'It's of no use,' she said. 'Something always brings us together. I

believe it's our fate. Thank you for what you've just done. Thank

you--Tom, with all my heart!' And suddenly the voice was Margaret's, and rang true and kind. For had

he not saved her, and her career, too, perhaps? She could not but be

grateful, and forget her other triumphant self for a moment. There was

no knowing where that mad Greek might have taken her if she had gone

near the door in the corridor again; it would have been somewhere out

of Europe, to some lawless Eastern country whence she could never have

got back to civilisation again.

'You must thank my mother,' Lushington answered quietly. 'It was she

who found out the danger and told me what to do. But I'm glad you're

safe from that brute!' He pressed the handsome, chalked hand in his own and then to his lips

when he had spoken, in a very un-English way; for, after all, he was

the son of Madame Bonanni, the French singer, and only half an

Anglo-Saxon.

* * * * * The last thing Madame Bonanni remembered, before a strangely sweet and

delicious perfume had overpowered her senses, was that she had

congratulated herself on not having believed that Logotheti was really

in prison, arrested by a mistake. How hugely ingenious he had been, she

thought, in trying to get poor Margaret's best friends out of the way!
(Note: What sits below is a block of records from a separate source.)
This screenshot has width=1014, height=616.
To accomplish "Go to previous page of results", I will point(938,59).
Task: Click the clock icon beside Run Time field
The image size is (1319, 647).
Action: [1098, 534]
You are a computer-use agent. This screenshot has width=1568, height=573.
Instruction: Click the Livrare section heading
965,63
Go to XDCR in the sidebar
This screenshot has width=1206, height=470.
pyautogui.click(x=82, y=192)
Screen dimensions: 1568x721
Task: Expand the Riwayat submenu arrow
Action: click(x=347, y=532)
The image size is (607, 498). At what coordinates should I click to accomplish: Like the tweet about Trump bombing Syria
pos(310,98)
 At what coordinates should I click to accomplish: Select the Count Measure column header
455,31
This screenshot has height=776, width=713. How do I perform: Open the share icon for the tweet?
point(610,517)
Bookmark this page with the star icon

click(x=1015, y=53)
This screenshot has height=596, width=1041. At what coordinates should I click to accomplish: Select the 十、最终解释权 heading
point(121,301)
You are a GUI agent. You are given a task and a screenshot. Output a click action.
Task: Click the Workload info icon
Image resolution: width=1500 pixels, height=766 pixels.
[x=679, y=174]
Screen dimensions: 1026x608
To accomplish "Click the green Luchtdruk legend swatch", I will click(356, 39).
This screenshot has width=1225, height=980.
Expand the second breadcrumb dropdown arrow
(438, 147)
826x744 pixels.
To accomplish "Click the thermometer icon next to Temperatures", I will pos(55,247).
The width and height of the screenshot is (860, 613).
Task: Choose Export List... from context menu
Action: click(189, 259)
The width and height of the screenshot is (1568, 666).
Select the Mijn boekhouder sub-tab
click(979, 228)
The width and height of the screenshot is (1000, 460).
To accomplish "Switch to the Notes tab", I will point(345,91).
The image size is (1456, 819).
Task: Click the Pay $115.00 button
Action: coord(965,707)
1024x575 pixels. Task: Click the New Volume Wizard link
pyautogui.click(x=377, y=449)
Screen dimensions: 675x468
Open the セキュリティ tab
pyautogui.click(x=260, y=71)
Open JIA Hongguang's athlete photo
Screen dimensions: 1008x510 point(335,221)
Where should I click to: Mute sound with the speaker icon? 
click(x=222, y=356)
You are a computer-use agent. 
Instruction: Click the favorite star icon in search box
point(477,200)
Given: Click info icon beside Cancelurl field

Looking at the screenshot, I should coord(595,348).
But at that point, while she felt herself being carried along in the

sack as swiftly and lightly as if she had been a mere child, she

suddenly fell asleep.

She never had any idea how long she was unconscious, but she afterwards

calculated that it must have been between twenty minutes and half an

hour, and she came to herself just as she felt that she was being laid

in a comfortable position on a luxuriously cushioned sofa.

She heard heavy retreating footsteps, and then she felt that a hand was

undoing the mouth of the sack above her head.

'Dearest lady,' said a deep voice, with a sort of oily, anticipative

gentleness in it, 'can you forgive me my little stratagem?' The voice spoke very softly, as if the speaker were not at all sure

that she was awake; but when she heard it, Madame Bonanni started, for

it was certainly not the voice of Constantine Logotheti, though it was

strangely familiar to her.

The sack was drawn down from her face quickly and skilfully. At the

same time some slight sound from the door of the room made the man look

half round.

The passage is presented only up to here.